A Modern Machine: Kaman K-Max
The synchropter freshest in the minds of helicopter enthusiasts is the Kaman K-Max, used extensively for logging, fire fighting, construction, reforestation and oil/mineral exploration. The K-Max is widely respected for it's amazing lift efficiency; it can lift 5000 pounds (2268 kg) at altitudes up to 8000 feet (2446 meters) and 6000 pounds (2772 kg) at lesser altitudes. I saw a show on the Discovery Wings Channel on the K-Max, and it's simply jaw-dropping to watch this tiny helicopter lifting massive tree trunks like they're rag dolls.
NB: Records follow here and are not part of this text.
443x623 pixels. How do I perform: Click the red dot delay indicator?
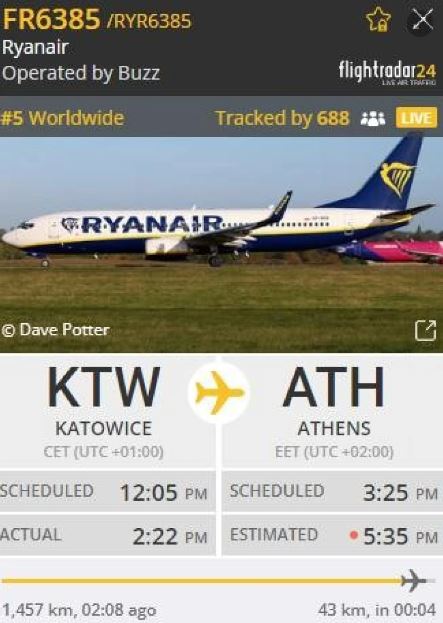coord(354,535)
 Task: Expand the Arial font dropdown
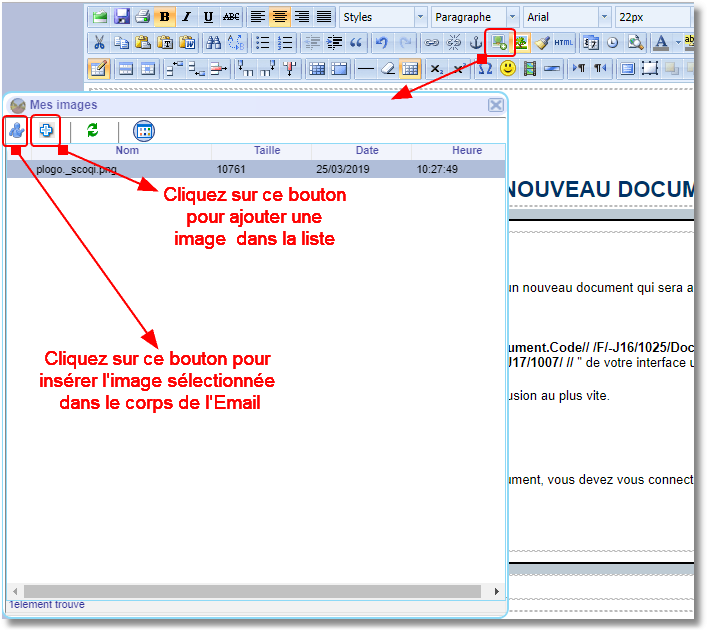click(604, 17)
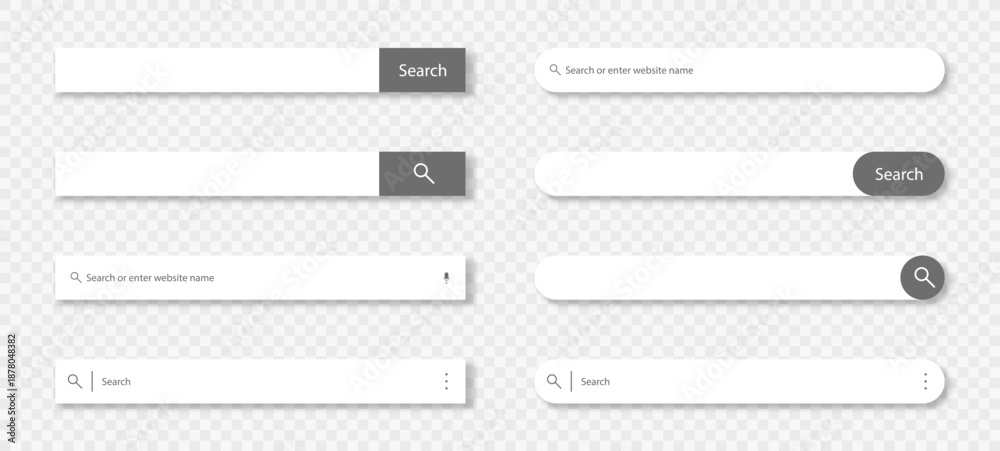This screenshot has width=1000, height=451.
Task: Click the 'Search' placeholder in the rounded divider bar
Action: [x=595, y=381]
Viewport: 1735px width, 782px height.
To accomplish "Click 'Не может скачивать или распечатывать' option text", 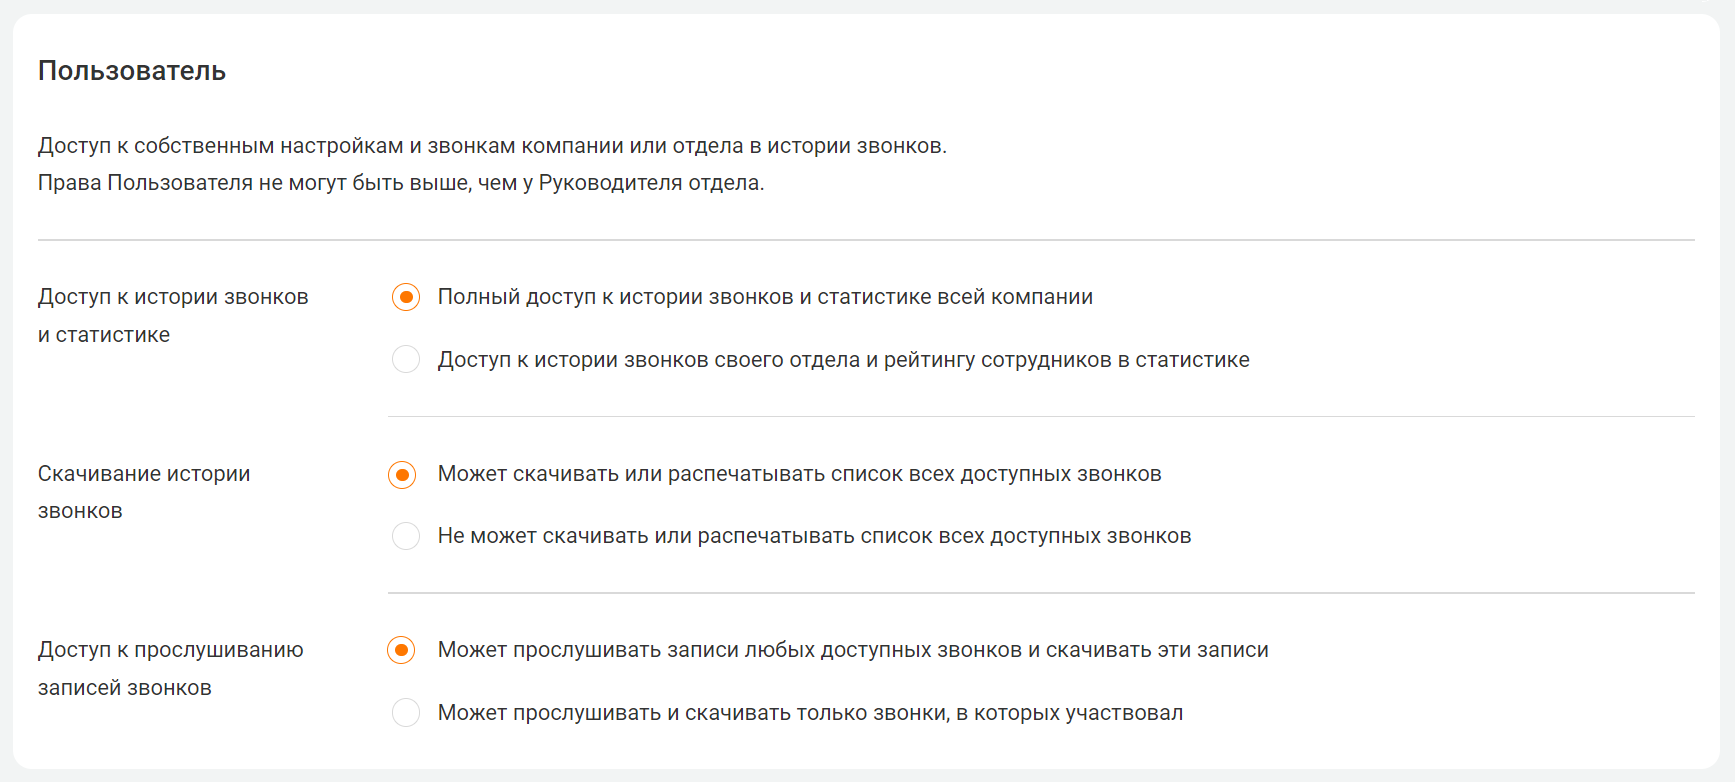I will pos(815,536).
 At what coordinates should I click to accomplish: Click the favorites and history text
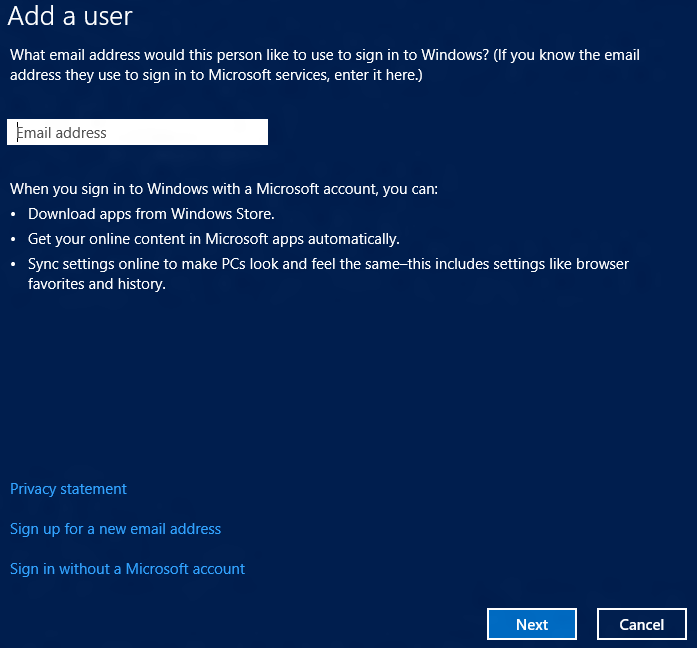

With a lift efficiency of a paltry 4 4/9 pounds per horsepower in comparison to the FL-282, it is still one of the world's most efficient helicopters when it comes to lifting massive objects.
The reason synchropters have such great lifting efficiency is the two counter-rotating blades means the helicopter doesn't need a tail-rotor to counteract the torque that normal single-rotor helicopters have to deal with. No tail-rotor means all the power produced by the helicopter's engine can be fed to the main rotors, and not wasted on the tail-rotor. Since the tail-rotor on a conventional helicopter doesn't contribute to either lift or acceleration, but only to counter-acting torque, there is an advantage in not needing one. I wondered why it was the two blades per rotor design for synchropters seemed universal (if you know of a synchropter that breaks from this generalization, please correct me). I tried to imagine each rotor with three blades apiece and couldn't imagine any reason why it wouldn't work. Imagining a three- or four-rotor synchropter design was too much for me to fathom with my limited knowledge of bevel gears and aeronautics in general (would the blades have enough room so to ensure they would not come in contact with each other, would it be less efficient, etc.). It frustrated me that no one had thought to try something different when it came to synchropter designs until I begun to look at regular helicopter design. I realized most 'normal' helicopters are designed to have two to four blades. Just as there are not many conventional choppers with more than four blades, there are no variations on the two-blade per rotor synchropter design (to the best of my knowledge). It has come to my attention that this is most likely based on diminishing returns as added blades means increased mass of the rotor, thus more strength required in the rotor, and increased turbulence from the blades passing through the wake of the blades in front of it1.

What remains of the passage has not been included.